Os primeiros casos foram registados na segunda semana de setembro de 1856, causando grande temor no seio da população, o que acabou por provocar a sua rápida disseminação na ilha.
“Logo que um foco se declarava numa localidade, imediatamente se dava a debandada das pessoas que podia, indo algumas já contaminadas.”2
Numa nota dirigida ao Governador-geral da Província de Cabo Verde, em 24 de novembro de 1856, o administrador o Concelho da Ilha de São Nicolau, João António Leite, envia o mapa da população da Vila da Ribeira Brava, dando conta da “horrível mortandade que houve nos habitantes da Villa.”3
O referido mapa, mostra-nos que nesse ano, a Vila da Ribeira Brava contava com 2.454 habitantes, dos quais 1.325 foram vítimas da cólera-mórbus.

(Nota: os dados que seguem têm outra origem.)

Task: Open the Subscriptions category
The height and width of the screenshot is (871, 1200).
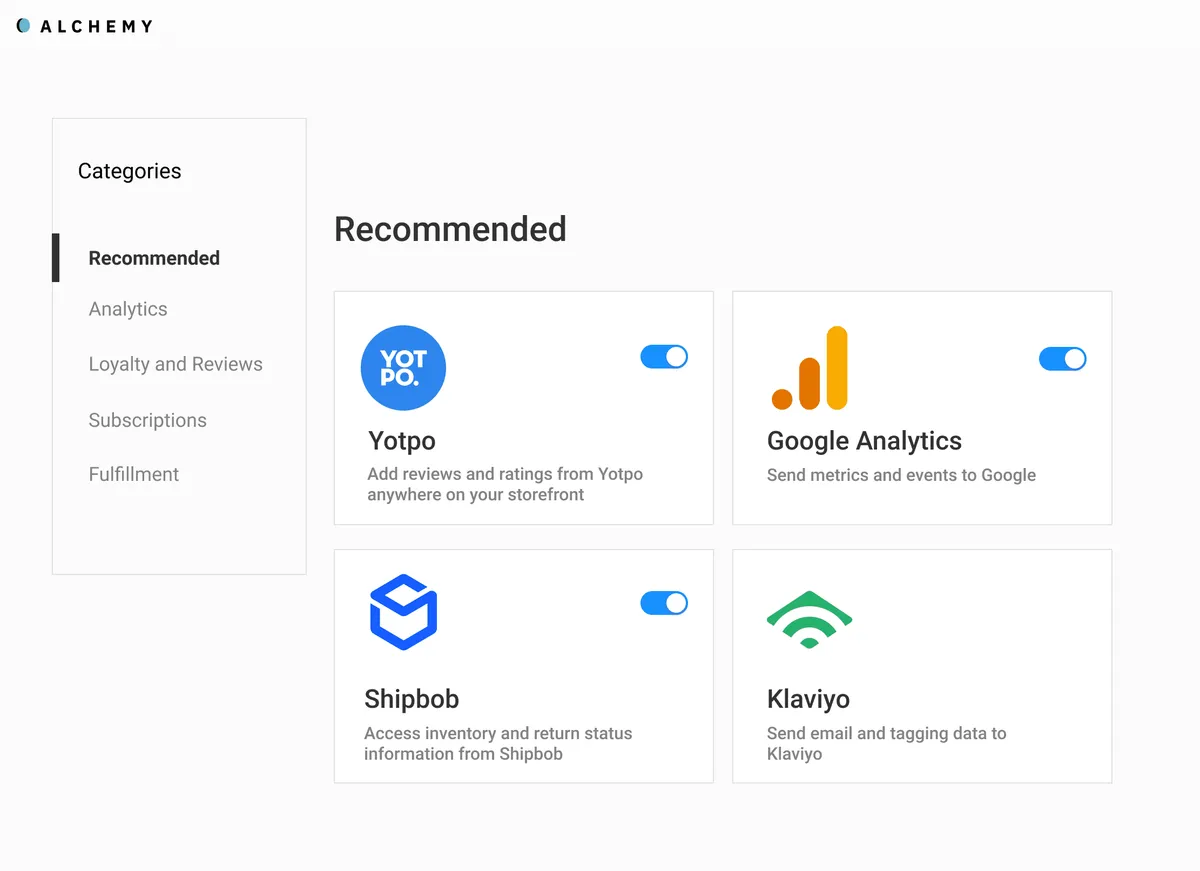Action: pos(148,420)
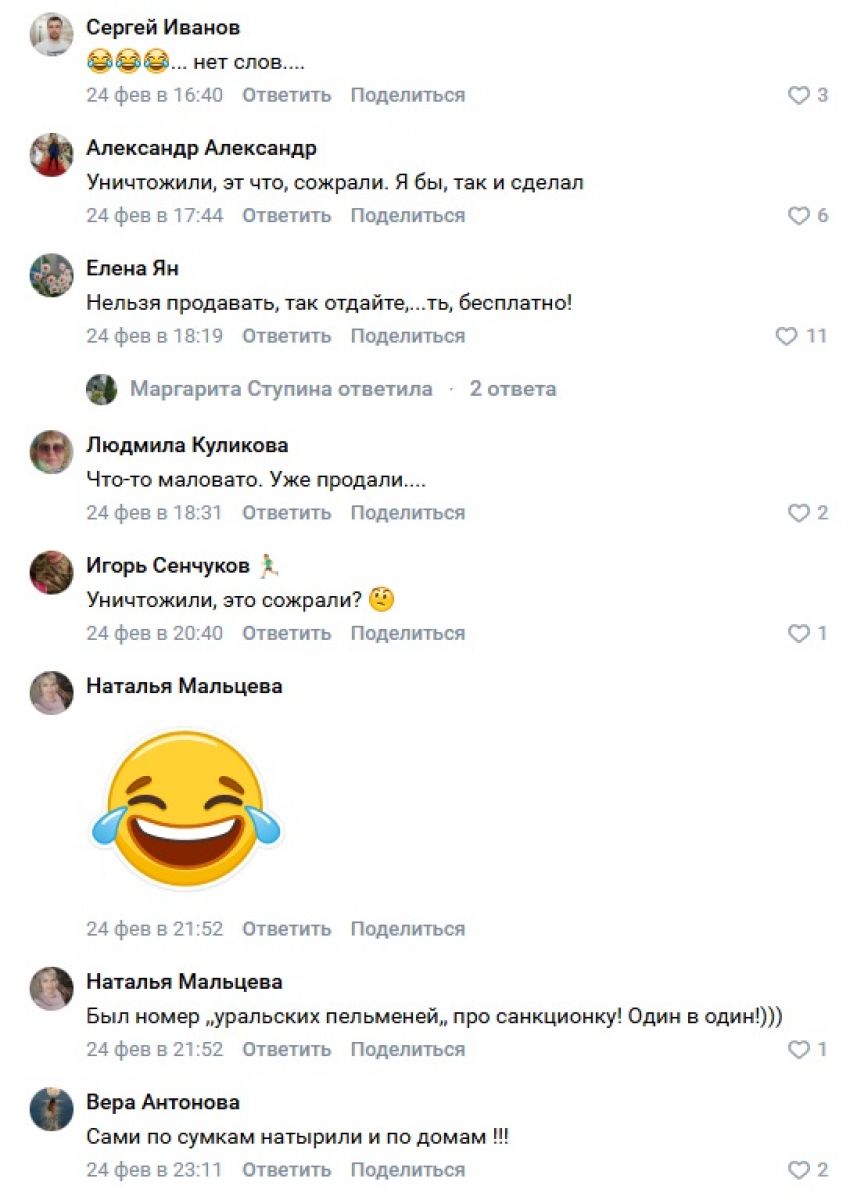This screenshot has height=1200, width=857.
Task: Like Вера Антонова's comment with heart
Action: click(798, 1170)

“A Villa era um vasto cemitério; a maioria das casas foram incendiadas para se queimarem os cadáveres insepultos (…).”4
De entre os falecidos, contaram muitas individualidades notáveis da ilha de São Nicolau, a saber:
Nicolau António Duarte - Comandante Militar.
José Craveiro da Silva Mattoso – escrivão de Direito.

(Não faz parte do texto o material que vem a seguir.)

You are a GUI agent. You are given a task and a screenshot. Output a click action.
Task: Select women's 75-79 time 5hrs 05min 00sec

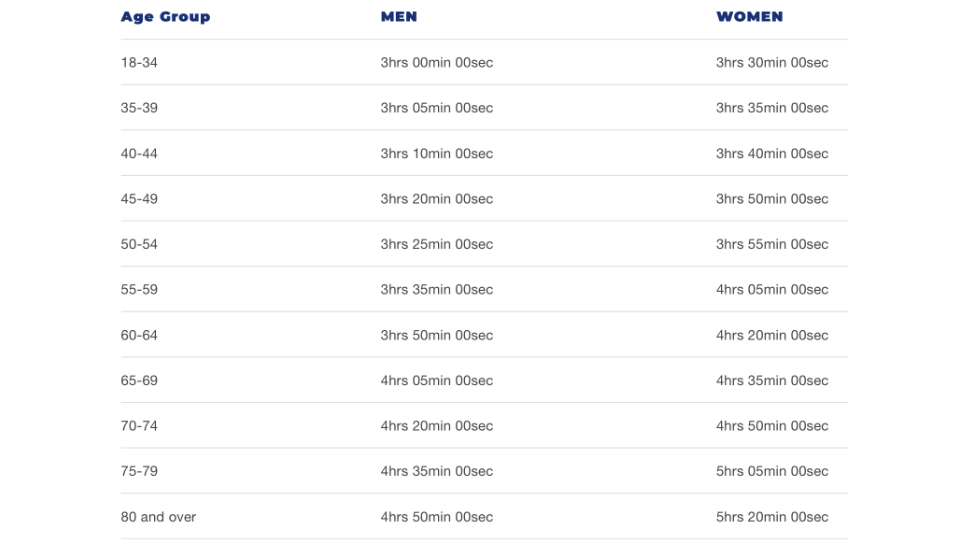(772, 471)
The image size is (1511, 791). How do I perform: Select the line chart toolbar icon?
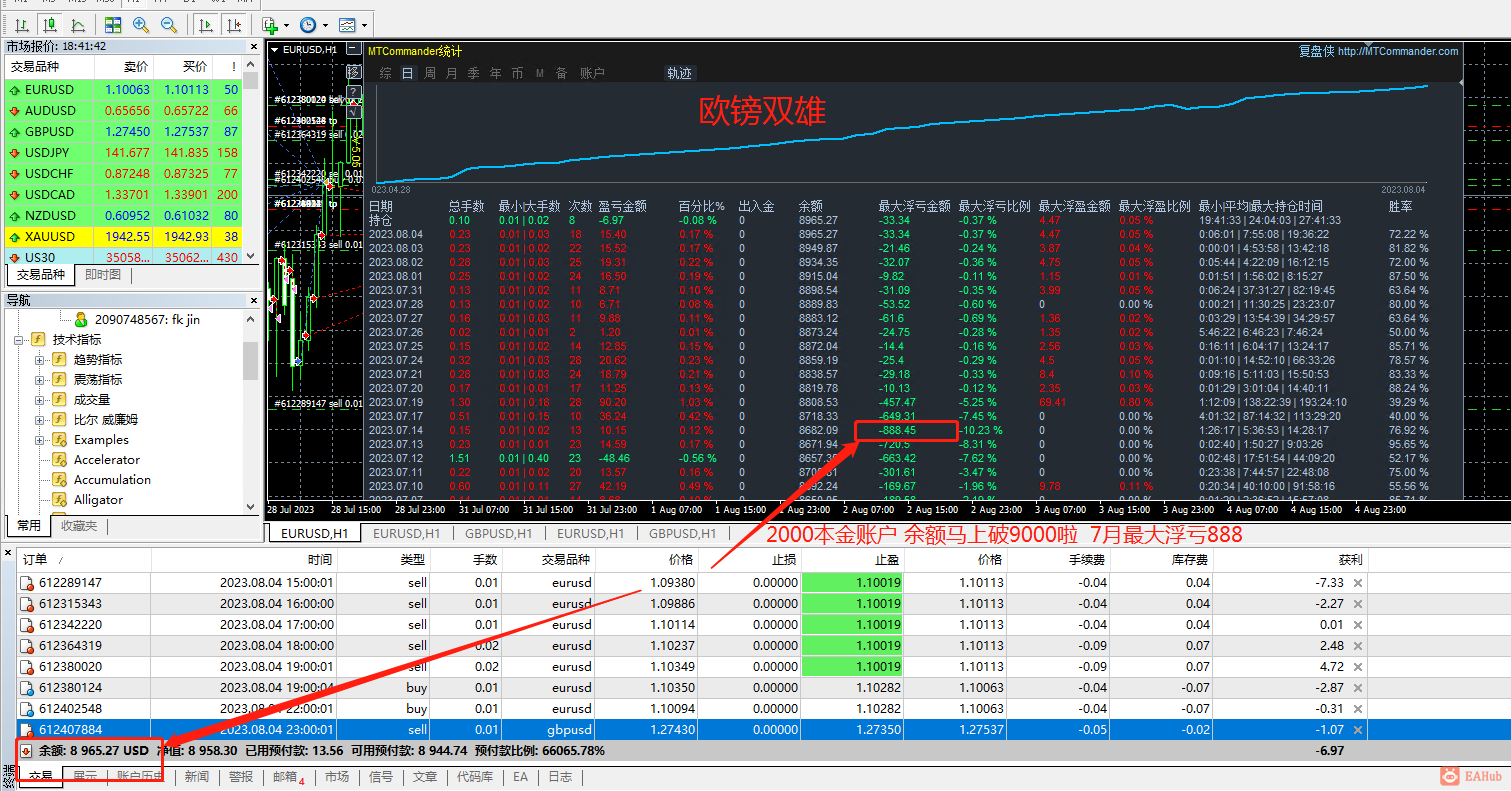click(x=76, y=25)
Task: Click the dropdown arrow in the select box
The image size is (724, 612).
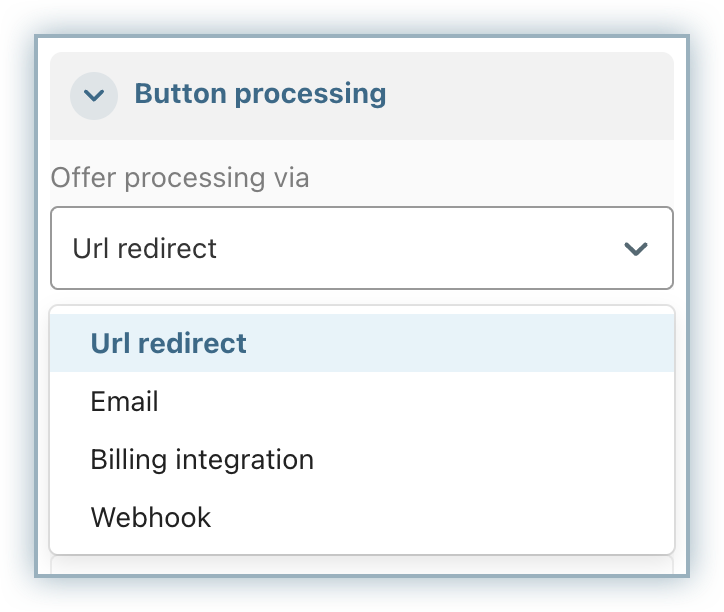Action: (636, 249)
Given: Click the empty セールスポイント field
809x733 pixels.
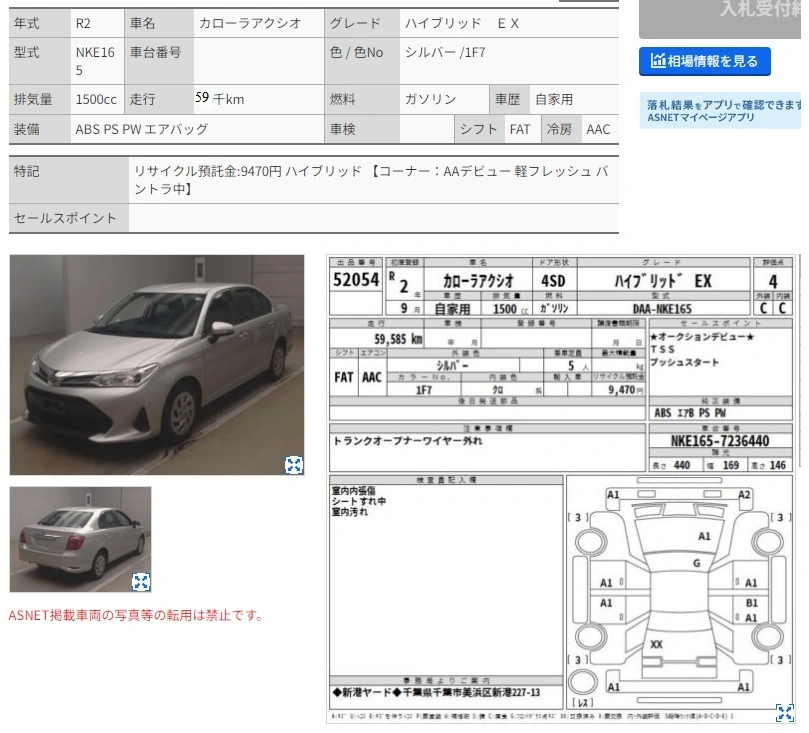Looking at the screenshot, I should [x=374, y=218].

Padre José Soares da Luz – Vigário.
Padre Theotonio Marianno de Faria.
Joaquim Mathias Ramos – Tenente.
Manoel Joaquim de Almeida – Tenente.
Manoel Joaquim Sant’Anna.
Serafim Manoel de Sant’Anna – escrivão da Alfandega.
Silvestre António Rodrigues.
António dos Santos de Brito.
António Joaquim de Brito – Tenente.
António José Joia – Capitão.
Francisco Silvestre – Tenente.
D. Maria Roza da Conceição.
Joaquim dos Santos Dias.
D. Júlia Soares dos Santos.
D. Constância Teixeira Dias.5
Nota-se que, além dosdois únicos párocos que existiam na ilha, faleceram importantes autoridades, como o comandante militar, de modo que São Nicolau ficou exposta a roubos e a pilhagens.
“Não havia regedor e nem cabos de polícia, bem como inspetores de Campo para evitarem roubos.”6
Tendo em conta esta situação, o Governador-geral da Província de Cabo Verde, “fez marchar para ali um destacamento de tropa de linha.”7 Por outro lado, nomeou “o comandante militar de S. Nicolau, Francisco d´Asis da Gama Lobo d´Eça, que em 14 de Outubro desembarcou na costa oeste da ilha e a percorreu até a Villa da Ribeira Brava, tendo visitado a povoação da Praia Branca, onde a cólera tinha feito grande número de vítimas.”8
Para socorrer a população foi solicitada à“ Comissão de Socorros em S. Vicente a remessa de mantimentos ou que estes se adquirissem, por compra, na Casa Visger Miller & C.ª.”9
Mas o caos instalado na ilha dificultava a assistência, particularmente em géneros alimentícios.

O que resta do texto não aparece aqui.